**Directions for this task:** Find the lines of the listing that contain the string "will", and return them.

**Information shown:**
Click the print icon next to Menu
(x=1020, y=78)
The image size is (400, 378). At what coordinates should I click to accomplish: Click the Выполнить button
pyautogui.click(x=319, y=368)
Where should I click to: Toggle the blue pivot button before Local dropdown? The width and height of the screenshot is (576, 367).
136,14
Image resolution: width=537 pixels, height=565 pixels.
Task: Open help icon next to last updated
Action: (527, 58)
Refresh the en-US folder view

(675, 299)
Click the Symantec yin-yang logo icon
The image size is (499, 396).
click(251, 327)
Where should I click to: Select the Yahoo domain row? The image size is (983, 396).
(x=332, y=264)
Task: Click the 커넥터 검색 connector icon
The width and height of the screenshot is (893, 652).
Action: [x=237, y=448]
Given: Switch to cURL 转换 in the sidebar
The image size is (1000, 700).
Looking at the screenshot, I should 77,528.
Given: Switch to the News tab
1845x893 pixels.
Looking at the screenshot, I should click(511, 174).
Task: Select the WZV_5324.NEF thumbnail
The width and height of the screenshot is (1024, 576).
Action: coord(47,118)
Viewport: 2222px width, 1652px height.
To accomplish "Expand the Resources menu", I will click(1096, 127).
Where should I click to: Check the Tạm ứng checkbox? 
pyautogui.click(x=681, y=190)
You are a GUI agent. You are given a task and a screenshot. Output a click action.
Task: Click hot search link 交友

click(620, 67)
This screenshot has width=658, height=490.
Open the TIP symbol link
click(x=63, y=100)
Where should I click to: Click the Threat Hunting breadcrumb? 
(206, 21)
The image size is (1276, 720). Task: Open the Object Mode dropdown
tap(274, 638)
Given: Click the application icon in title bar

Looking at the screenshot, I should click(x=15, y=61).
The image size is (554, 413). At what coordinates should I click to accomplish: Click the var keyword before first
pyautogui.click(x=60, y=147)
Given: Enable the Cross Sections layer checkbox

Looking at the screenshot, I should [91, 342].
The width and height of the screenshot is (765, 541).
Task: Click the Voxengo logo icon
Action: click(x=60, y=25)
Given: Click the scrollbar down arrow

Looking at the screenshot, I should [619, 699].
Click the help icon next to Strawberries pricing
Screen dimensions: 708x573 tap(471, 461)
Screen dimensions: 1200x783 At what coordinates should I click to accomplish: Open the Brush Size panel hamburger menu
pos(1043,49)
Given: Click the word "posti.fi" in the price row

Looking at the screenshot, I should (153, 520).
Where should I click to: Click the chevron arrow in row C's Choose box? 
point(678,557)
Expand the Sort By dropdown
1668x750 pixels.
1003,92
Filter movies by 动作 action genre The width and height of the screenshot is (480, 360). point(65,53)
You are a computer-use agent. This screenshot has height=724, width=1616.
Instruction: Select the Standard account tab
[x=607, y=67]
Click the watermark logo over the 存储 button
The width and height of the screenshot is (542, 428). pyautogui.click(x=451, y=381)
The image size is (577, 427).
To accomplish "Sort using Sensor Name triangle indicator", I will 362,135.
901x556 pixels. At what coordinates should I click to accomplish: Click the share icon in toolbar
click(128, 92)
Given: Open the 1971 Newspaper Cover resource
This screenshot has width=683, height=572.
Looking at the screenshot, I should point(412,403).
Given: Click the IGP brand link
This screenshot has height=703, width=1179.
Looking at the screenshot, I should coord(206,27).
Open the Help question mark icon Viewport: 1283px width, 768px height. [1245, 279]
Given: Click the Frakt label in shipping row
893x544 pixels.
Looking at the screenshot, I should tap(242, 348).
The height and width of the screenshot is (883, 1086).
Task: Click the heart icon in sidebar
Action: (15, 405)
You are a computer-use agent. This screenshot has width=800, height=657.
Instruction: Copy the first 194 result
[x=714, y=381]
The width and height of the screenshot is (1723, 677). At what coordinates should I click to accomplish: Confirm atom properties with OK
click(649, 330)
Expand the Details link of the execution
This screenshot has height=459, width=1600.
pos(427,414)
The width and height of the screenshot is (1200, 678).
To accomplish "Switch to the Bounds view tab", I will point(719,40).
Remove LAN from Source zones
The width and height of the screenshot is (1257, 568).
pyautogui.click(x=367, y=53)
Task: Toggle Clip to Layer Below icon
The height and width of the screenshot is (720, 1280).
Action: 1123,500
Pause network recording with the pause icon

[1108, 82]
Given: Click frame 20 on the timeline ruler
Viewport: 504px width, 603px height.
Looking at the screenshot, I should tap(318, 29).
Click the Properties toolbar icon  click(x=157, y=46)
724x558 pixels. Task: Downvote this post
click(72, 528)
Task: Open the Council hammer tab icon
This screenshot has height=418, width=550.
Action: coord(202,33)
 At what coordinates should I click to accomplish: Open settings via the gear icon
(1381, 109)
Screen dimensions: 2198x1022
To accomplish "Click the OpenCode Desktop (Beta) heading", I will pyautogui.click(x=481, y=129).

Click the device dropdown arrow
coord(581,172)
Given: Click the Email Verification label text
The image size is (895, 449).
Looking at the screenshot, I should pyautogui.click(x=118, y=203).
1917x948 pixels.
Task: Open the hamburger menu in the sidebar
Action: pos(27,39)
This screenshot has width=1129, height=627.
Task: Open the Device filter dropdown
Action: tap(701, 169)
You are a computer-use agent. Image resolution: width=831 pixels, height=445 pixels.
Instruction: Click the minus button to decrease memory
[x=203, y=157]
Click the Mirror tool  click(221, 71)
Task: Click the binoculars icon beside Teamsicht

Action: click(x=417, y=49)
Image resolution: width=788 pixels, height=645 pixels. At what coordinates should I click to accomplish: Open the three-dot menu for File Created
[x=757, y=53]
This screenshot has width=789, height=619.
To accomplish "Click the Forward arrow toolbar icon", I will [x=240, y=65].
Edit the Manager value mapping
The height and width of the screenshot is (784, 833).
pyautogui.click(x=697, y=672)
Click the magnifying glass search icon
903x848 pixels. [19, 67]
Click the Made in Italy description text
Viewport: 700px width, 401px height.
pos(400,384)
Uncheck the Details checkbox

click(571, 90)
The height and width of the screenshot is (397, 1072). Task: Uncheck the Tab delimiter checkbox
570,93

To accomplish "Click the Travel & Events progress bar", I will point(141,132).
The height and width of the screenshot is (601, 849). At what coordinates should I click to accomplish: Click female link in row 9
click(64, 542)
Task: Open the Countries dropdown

**Finished task:**
To accomplish "Expand the Resources menu", I will click(1096, 127).
To accomplish "Sort using Sensor Name triangle indicator", I will 362,135.
To accomplish "Switch to the Bounds view tab", I will point(719,40).
To accomplish "Click the OpenCode Desktop (Beta) heading", I will pyautogui.click(x=481, y=129).
To accomplish "Click the Forward arrow toolbar icon", I will [x=240, y=65].
To accomplish "Click the Travel & Events progress bar", I will point(141,132).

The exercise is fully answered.